Your goal -> Among the records that follow, find the line with "You are a GUI" and the line with "This screenshot has width=874, height=664.". Set down those lines and all lines between them exactly, without adding anything.

Exercise input ->

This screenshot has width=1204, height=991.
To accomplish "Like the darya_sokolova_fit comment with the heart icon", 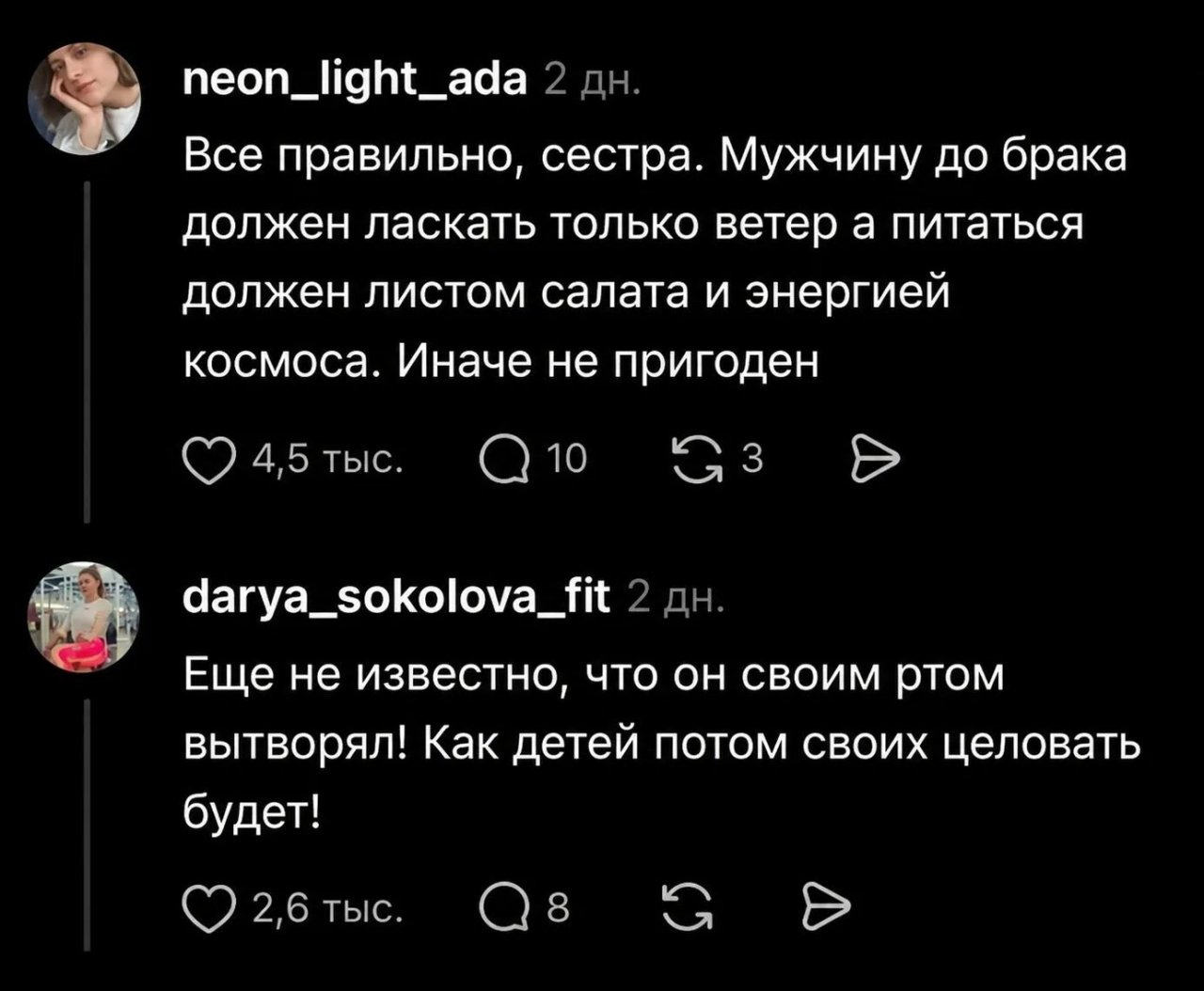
* * *
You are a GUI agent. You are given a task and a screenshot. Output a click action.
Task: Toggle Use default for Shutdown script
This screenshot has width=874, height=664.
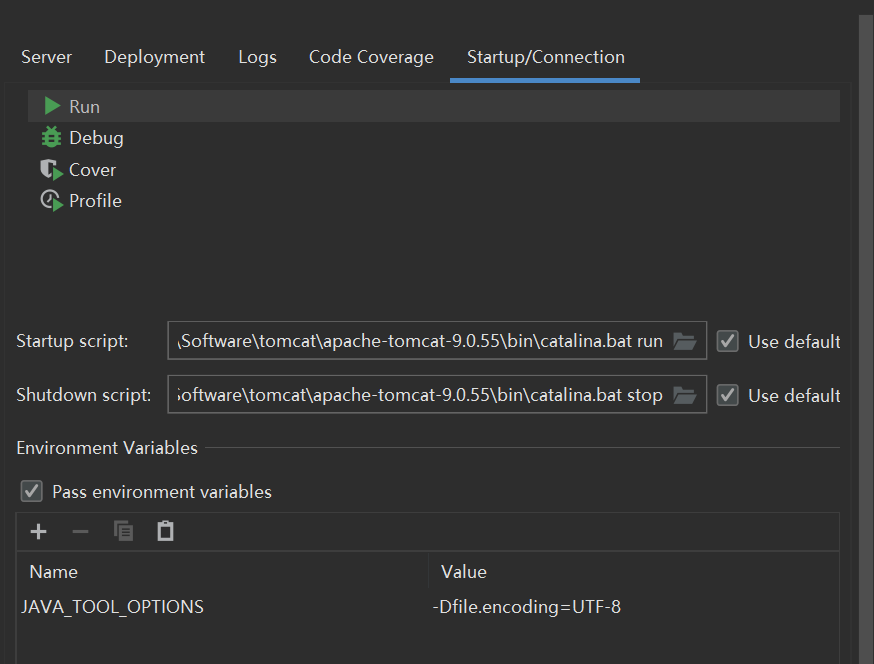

Response ->
You are a GUI agent. You are given a task and a screenshot. Output a click action.
Task: Toggle Use default for Shutdown script
This screenshot has width=874, height=664.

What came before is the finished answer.